When she's not fully occupied with being dean of a university department whose name you can't remember, Cornish is also the director of one of the Pasmat partner groups, the African Materials Science and Engineering Network (Amsen), which aims to improve skills in materials science and engineering. One of the potential results of that work is to add value to Africa's extensive mineral deposits. And that matters - a lot - to Africa's future.

Oxford economist Paul Collier, in his recent book 'The Plundered Planet', writes that "the failure to harness natural capital is the single-most important missed opportunity in economic development". In an interview with AllAfrica, Collier added that the "resource discoveries which are now happening in Africa are the biggest opportunity for good that Africa has ever had and is likely to have in our lifetimes". If Amsen-related faculty and students help increase the utility of the continent's natural resources - retaining more of the value - the investment in science education would be enormous.

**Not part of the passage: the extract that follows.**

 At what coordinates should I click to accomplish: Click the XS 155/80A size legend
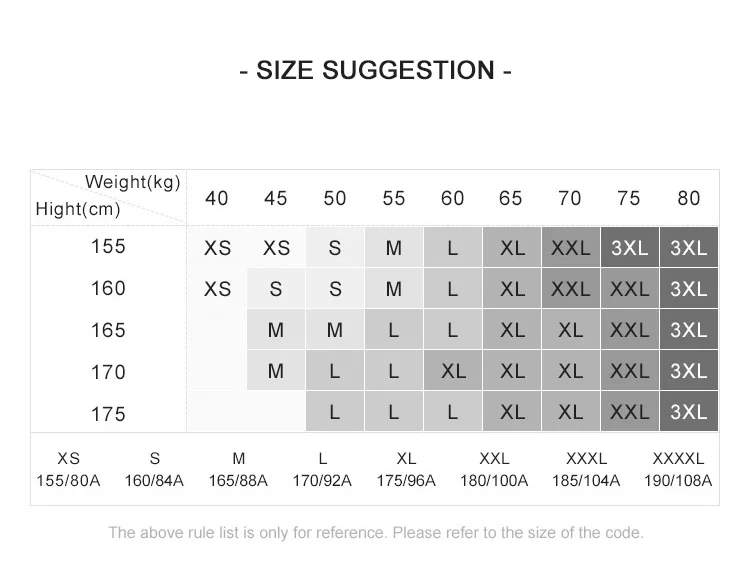tap(68, 469)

Amsen has branches at the universities of Botswana, Namibia and Kenya, as well as Nigeria's Federal University of Technology in Akore (FUTA) as well as at Cornish's university, Wits in Johannesburg. Amsen is one of five networks in sub-Saharan Africa funded by the Carnegie-IAS Regional Initiative in Science and Education (RISE). The goal is to strengthen higher education in sub-Saharan Africa by preparing new faculty to teach in African universities and upgrading the qualifications of current faculty.

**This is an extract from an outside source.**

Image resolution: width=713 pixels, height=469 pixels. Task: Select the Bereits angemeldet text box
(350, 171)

Professor Cornish is pleased that three of her students from the Amsen network will be taking part in the Pasmat course, which is a collaboration between AUST-Abuja and RISE-Amsen. Cornish's students are Nigerian Adenike Olaseinde, winner of the Tata Africa Scholarship for women scientists, who was a lecturer at FUTA before coming to Wits; another Nigerian materials scientist, Apata Ayodeji, who taught at the Department of Metallurgical & Materials Engineering at the Federal Polytechnic of Idah in Nigeria's Kogi State; and Kenyan Bernard Odera, who lectured at the University of Nairobi. All the Amsen postgraduate students will return to their home institutions when they have completed their PhDs.

The rationale for the workshop is to provide training that will allow students to undertake research, with topics chosen so as to be applicable for many research topics, such as alloy development, corrosion, materials development and beneficiation - or enhancing the value - of local resources, said Cornish. She said the research is important not only as the basis for local industries, but also to make existing products last longer.

"Some places in southern Africa, which by tradition have simply exported raw minerals with no value added, are finally developing truly advanced technologies and applications for these minerals," said Alan H. Anderson, a consultant for the Science Initiative Group based at the Institute for Advanced Study in Princeton, New Jersey, which implements the RISE program. "The Amsen program at Wits is one of the best examples of this."

Professor Cornish says she encouraged her students to use the opportunity of attending the Pasmat course to discuss their research problems with other materials scientists. "I'm developing alloys that have high strength in aggressive environments," Cornish said. "I've got students working on steels and cermets (materials used for machining tools) on research which will contribute to the mining sector and other areas where high temperature alloys are used, like in turbine engines, and also in the petrochemical industry."

She says an alloy she and her students are working on can withstand high temperatures more effectively than materials currently used, e.g. those that are nickel-based. What's more, she says that because less fuel will be needed, the result is not only cost savings but less pollution.

Professor Cornish is also director of the Centre of Excellence in Strong Materials, funded by the South African government's Department of Science and Technology and the National Research Foundation. But for all her scientific cred, while listening to the "scientists of stuff" as they chat about their mentor, they can be overheard referring to her in a more typically African tribute to a strong woman - as "Mama Cornish".

Tami Hultman contributed to this article.